Ebbene, «l’importanza del pre-politico» ‒ anzitutto etica e quindi soprattutto teologica ‒ di cui Eliot scrive è la formula che implicitamente Kirk cercava, e che quindi trovò, per suggellare il proprio canone del conservatorismo. Trovatala, Kirk la citò dunque costantemente in interventi scritti e parlati anche con le parole di una seconda, equipollente, formula, sempre tratta da Eliot, questa volta dal suo L’idea di una società cristiana, del 1939, e cioè «realtà permanenti», come per esempio (ma è questo uno solo dei numerosissimi esempi possibili) testimonia il libro kirkiano del 1969 (addirittura precedente la sua biografia eliotiana) Enemies of the Permanent Things: Observations of Abnormity in Literature and Politics.
Grazie a Kirk, ma non esclusivamente per mezzo suo (il che irrobustisce la virtuosità della circostanza), «l’importanza del pre-politico» diventa un cardine ‒ Kirk ed Eliot e i par loro in inglese direbbero un tenet o un pillar ‒ di tutta la riflessione conservatrice angloamericana autentica, cronologicamente (solo?) successiva all’incontro fra Kirk ed Eliot; una riflessione che, in modo sovente esplicito e altre volte implicito (“automatico”?), è peraltro sempre kirkiana, come ancora una volta esemplarmente testimonia un libriccino piccolo quanto aureo firmato da uno di quei maestri americani di conservatorismo autentico che Eliot aveva imparato ad apprezzare non solo ma anche da Kirk (cioè da quel suo scritto sul conservatorismo che Eliot cita senza attribuzioni esplicite), vale a dire Robert A. Nisbet (1913-1996) autore nel 1986 di Conservatorismo: sogno e realtà (trad. it., a cura di Spartaco Pupo, Rubbettino, Soveria Mannelli [Catanzaro] 2011.

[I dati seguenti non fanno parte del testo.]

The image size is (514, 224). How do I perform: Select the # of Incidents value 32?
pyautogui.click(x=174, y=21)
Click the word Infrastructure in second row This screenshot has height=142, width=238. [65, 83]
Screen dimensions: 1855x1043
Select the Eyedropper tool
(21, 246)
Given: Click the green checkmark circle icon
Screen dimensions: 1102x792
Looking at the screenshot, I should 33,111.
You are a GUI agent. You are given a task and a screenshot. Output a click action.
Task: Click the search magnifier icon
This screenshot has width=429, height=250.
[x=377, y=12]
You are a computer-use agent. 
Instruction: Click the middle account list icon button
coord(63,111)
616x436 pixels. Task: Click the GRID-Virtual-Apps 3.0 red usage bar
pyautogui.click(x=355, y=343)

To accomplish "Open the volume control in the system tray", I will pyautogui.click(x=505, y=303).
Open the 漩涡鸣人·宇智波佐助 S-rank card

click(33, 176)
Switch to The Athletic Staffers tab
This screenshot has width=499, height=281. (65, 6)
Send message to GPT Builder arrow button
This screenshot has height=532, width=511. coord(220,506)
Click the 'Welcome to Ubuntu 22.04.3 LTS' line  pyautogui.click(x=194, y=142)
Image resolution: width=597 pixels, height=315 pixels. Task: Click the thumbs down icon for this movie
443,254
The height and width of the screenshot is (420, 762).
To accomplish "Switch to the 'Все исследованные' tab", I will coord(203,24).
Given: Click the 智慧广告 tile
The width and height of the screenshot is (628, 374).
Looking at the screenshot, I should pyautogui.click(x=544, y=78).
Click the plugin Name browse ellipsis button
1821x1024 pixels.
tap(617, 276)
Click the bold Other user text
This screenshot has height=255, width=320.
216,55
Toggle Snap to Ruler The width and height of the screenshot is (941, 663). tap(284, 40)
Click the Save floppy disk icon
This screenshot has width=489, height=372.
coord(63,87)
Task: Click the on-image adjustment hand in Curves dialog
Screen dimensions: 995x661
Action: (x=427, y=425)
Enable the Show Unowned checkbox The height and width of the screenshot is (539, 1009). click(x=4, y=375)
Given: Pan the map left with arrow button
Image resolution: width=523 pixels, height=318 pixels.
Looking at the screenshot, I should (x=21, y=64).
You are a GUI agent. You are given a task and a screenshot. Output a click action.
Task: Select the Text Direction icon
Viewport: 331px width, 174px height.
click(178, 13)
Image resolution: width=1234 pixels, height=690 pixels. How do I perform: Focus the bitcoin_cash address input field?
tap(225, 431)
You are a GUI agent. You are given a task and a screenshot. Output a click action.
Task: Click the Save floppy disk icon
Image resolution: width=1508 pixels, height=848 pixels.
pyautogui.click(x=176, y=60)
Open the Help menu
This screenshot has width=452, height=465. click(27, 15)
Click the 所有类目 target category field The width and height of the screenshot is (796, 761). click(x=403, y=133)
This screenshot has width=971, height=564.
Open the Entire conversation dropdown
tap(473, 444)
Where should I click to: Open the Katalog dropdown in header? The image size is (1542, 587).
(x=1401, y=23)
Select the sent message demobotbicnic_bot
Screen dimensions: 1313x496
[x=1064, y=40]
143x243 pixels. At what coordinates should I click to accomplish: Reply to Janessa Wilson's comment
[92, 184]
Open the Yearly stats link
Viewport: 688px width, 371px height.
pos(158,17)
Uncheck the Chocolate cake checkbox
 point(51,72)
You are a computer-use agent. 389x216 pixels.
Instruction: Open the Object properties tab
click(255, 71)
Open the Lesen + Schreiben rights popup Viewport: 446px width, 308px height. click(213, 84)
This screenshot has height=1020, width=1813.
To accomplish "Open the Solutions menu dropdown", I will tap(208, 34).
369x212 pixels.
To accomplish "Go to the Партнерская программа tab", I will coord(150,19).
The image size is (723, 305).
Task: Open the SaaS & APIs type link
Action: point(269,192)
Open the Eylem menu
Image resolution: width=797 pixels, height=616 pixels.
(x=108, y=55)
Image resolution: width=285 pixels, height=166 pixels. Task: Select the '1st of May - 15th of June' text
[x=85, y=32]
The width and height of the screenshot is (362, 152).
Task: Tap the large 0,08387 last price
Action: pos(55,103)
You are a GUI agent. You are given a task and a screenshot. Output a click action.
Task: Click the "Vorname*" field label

Sono questi corsi e ricorsi che del conservatorismo non danno per niente una lettura “disperatamente” ciclica, ma segnano un continuo tornare a ciò che fonda; poiché senza quel principio e fondamento il conservatorismo non sarebbe affatto.
Marco Respinti
Versione originale annotata ell’articolo pubblicato
con il medesimo titolo sul sito Comunità Ambrosiana di Alleanza Cattolica in Milano,
nella rubrica USA.. e non getta.
NOTE
(1) THOMAS STEARNS ELIOT (1888-1965), La letteratura della politica (1955), trad. it. in IDEM, Opere 1939-1962, a cura di Roberto Sanesi, Bompiani, Milano 1993, pp. 1276-1277.